Hi Murkadilla, it's very possible, but you'll have to work really hard. It may take months or years for you to get there and even then, you may not have the right network to land your first gig. It's repeated really often but networking is actually pretty key in this industry. Many of our students come to us because they want a jump on how long it will take for them to be ready to get their first gig! It can take longer if you're teaching yourself and our courses give people a way to not only gain the skills but also network with industry professionals.

Keep working hard though and you can do it! Good luck out there!

johntaylorpi2 karma

What's the difference between scripting and programming in terms of game development?

nycdazach2 karma

To be honest John, I'm not a game development expert specifically. However, my understanding is that scripting generally refers to getting the game to play in some automatic way or unlocking some sort of extra bonus material in a pre-existing game. Programming a game is typically a much more involved process. It depends on how much you're willing to use in regards to open source libraries and engines, but game development can involve many low-level languages like C, C++, C#, and sometimes even as "bare-metal" as assembly. However, if you're willing to use a pre-existing engine, or library of pre-existing code to govern real-world rules like gravity in a virtual world, then programming a game can be a little bit easier. If you wanted to get started with game development, it seems that scripting would be a fun way to get your hands dirty without doing too much work! Alternatively, you could try using one of the major game engines like Unity, Unreal Engine, etc. that has good online tutorials to go off of.

If anybody wants to chime in with a bit more experience on this topic, I'm sure it would help!

midoman1112 karma

How long would it take me to master HTML and CSS?I already know the basics but I want to become better at it.

nycdazach3 karma

Hi midoman, honestly, I don't think anybody ever truly masters HTML and CSS. The spec is changing all of the time and new technologies like SASS and HTML5 are constantly changing the definition of "mastery"!

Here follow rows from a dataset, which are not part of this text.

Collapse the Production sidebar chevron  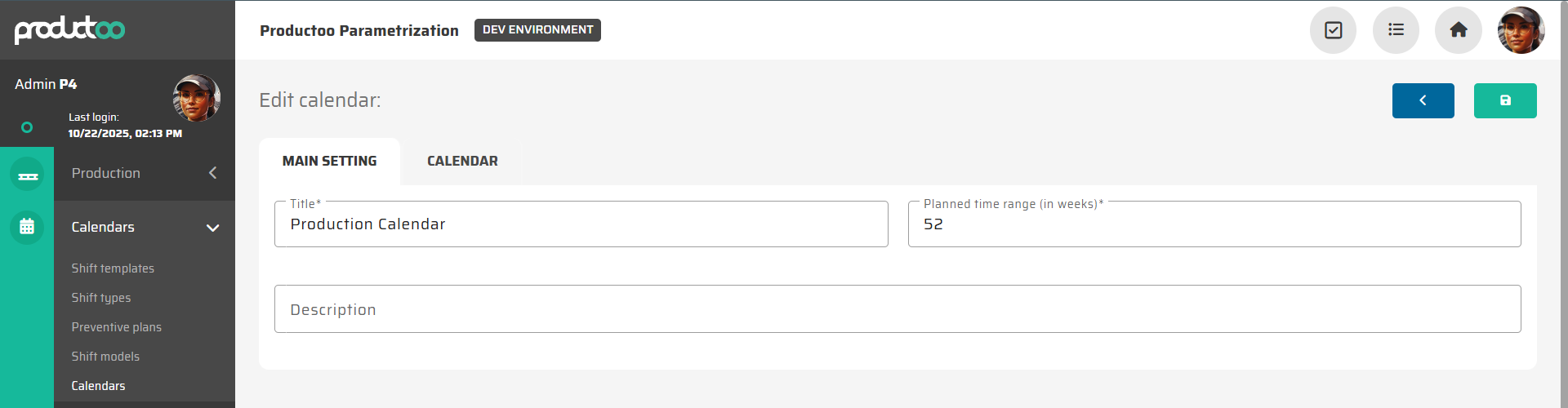212,173
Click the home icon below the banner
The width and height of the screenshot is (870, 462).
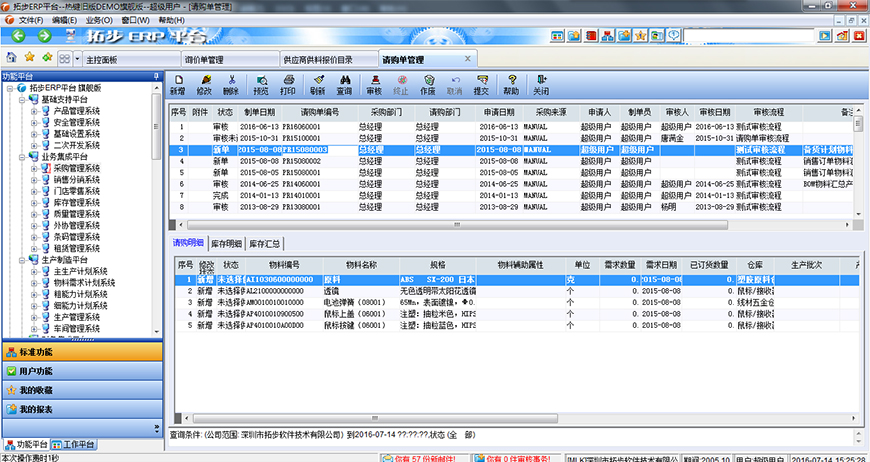click(x=11, y=58)

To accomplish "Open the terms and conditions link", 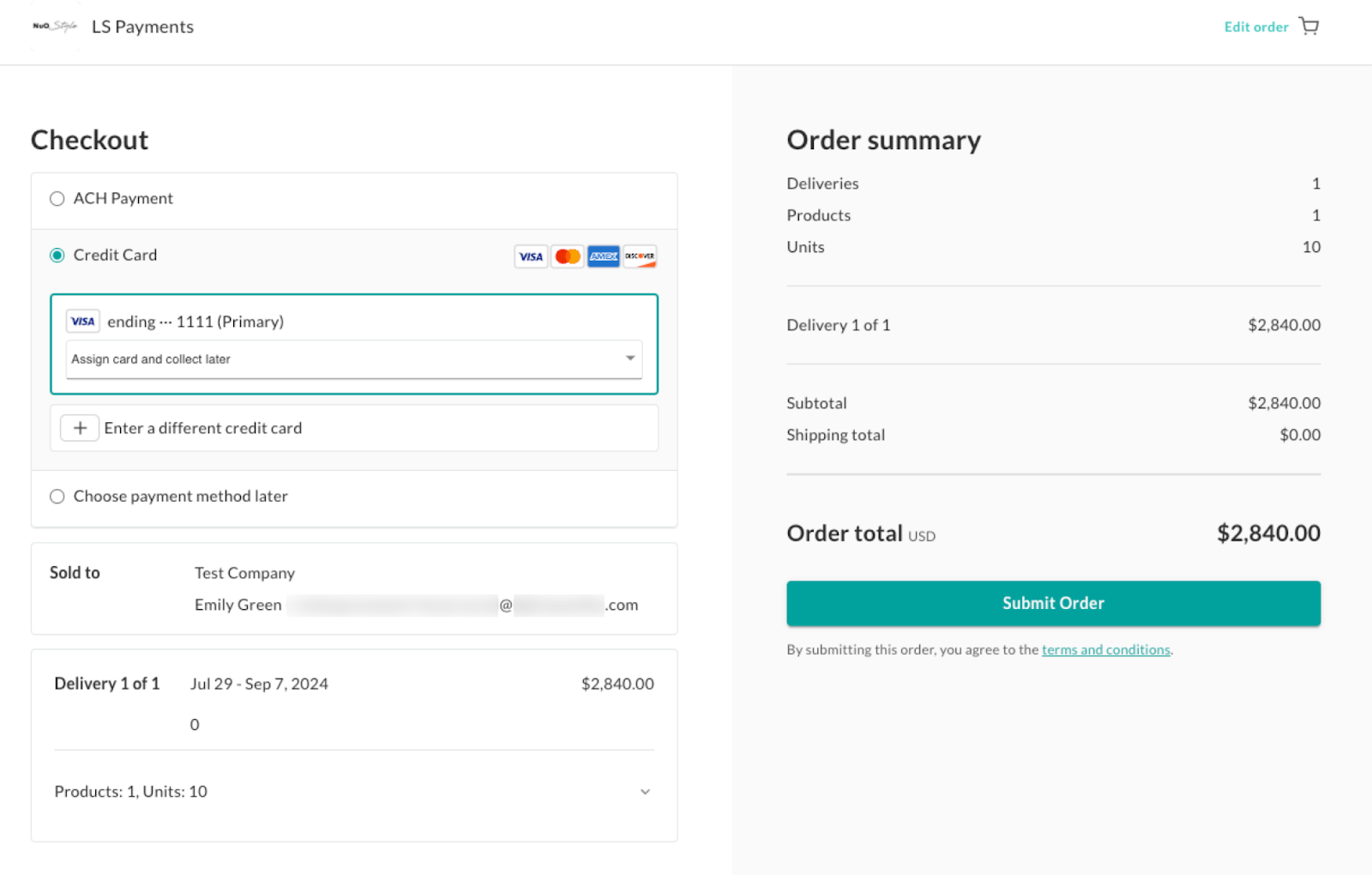I will (x=1106, y=650).
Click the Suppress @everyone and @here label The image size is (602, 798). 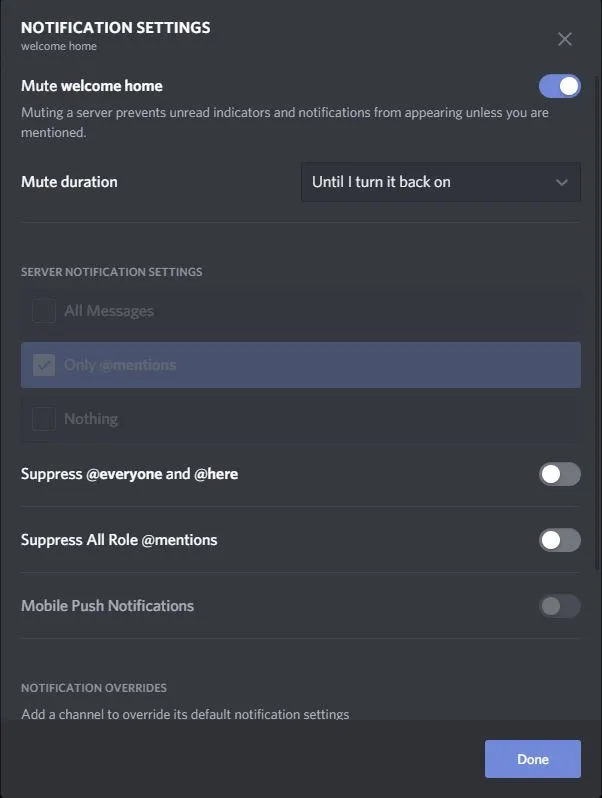coord(129,474)
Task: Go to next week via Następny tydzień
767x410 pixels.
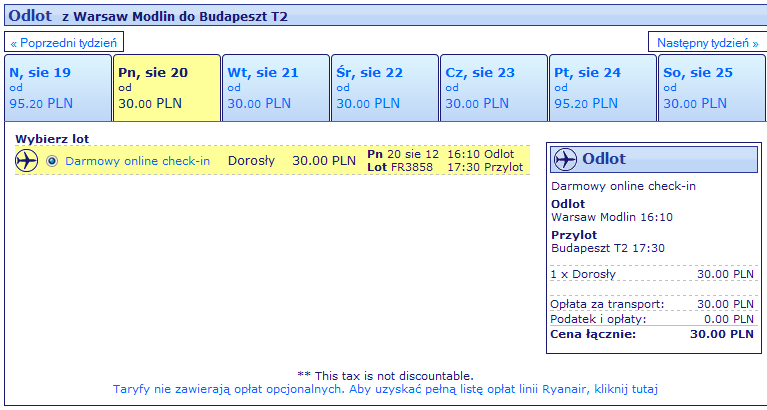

However, I'd say that if you've been building websites for 2-3 years and working mostly on the front-end, and not using templates, you'd probably have a pretty darn good understanding of things. Our Front End 101 class provides a lot of the object-oriented JavaScript and element building training you'd need as a solid foundation!

Johnbathehutt2 karma

Hi, I will soon be graduating with degrees in mathematics and education. I am well versed in logical thinking, but I don't know code just yet. I'm learning java now. I was wondering what kind of job opportunities there are available? This seems like an ideal learning/teaching experience for me!

nycdazach2 karma

That's pretty awesome Mr. Hutt, congrats to you! My roommate also graduated with a degree in mathematics and he loves visual design - he became a front-end developer.

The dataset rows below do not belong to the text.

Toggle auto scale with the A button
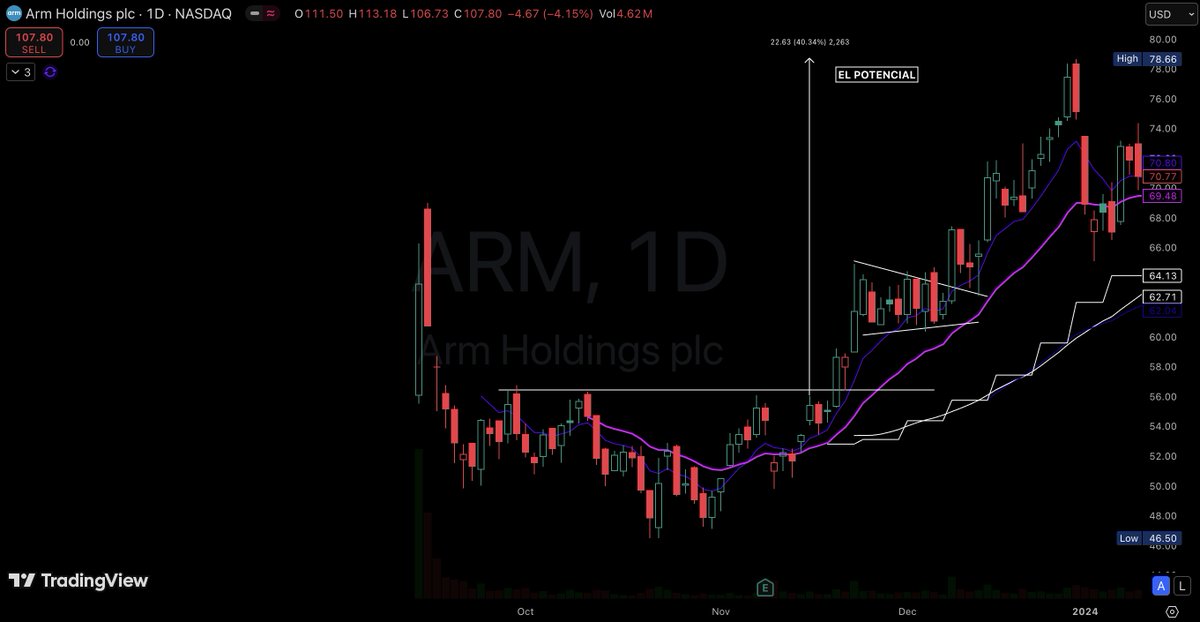This screenshot has width=1200, height=622. [1160, 587]
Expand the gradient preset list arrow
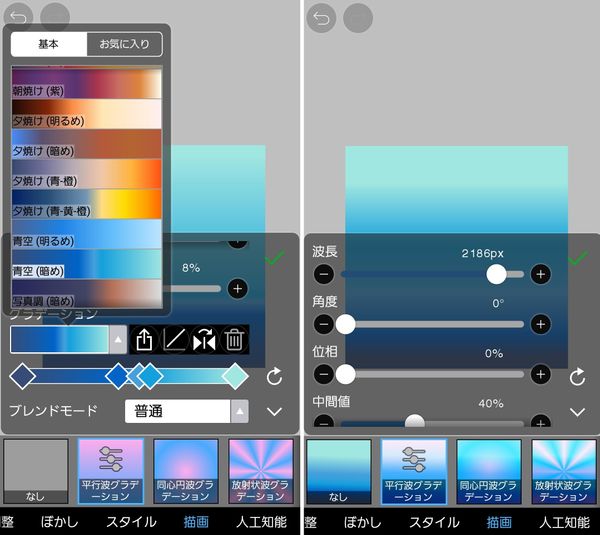This screenshot has width=600, height=535. click(x=118, y=339)
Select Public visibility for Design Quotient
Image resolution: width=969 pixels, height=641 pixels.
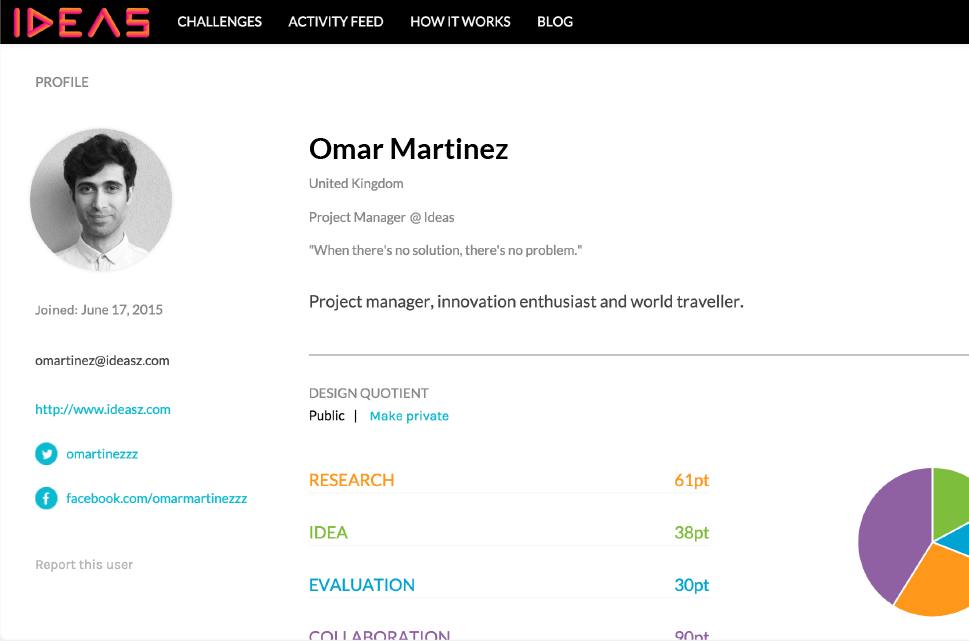pos(327,415)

I'm not really sure where in the world you are, but you may want to start with a more simple type-safe language like Ruby, Python, or Swift to get going. Job opportunities in this field are pretty rich right now depending on where you are. Many of them are in Front-End Development (HTML, CSS, JavaScript), Back-End Development (Ruby/Sinatra/Rails, JavaScript/Node, Java/Play), and Mobile Development (Java/Android, Swift/Obj-C/iOS, etc).

My main piece of advice to you is to study a language that allows you to have success quickly. It can be very discouraging to study a language that is not so easy to work with for a beginner, which is why I'd recommend Ruby, Python, or Swift. But I think you'd also do fine studying Java as long as you're not finding it too crazy!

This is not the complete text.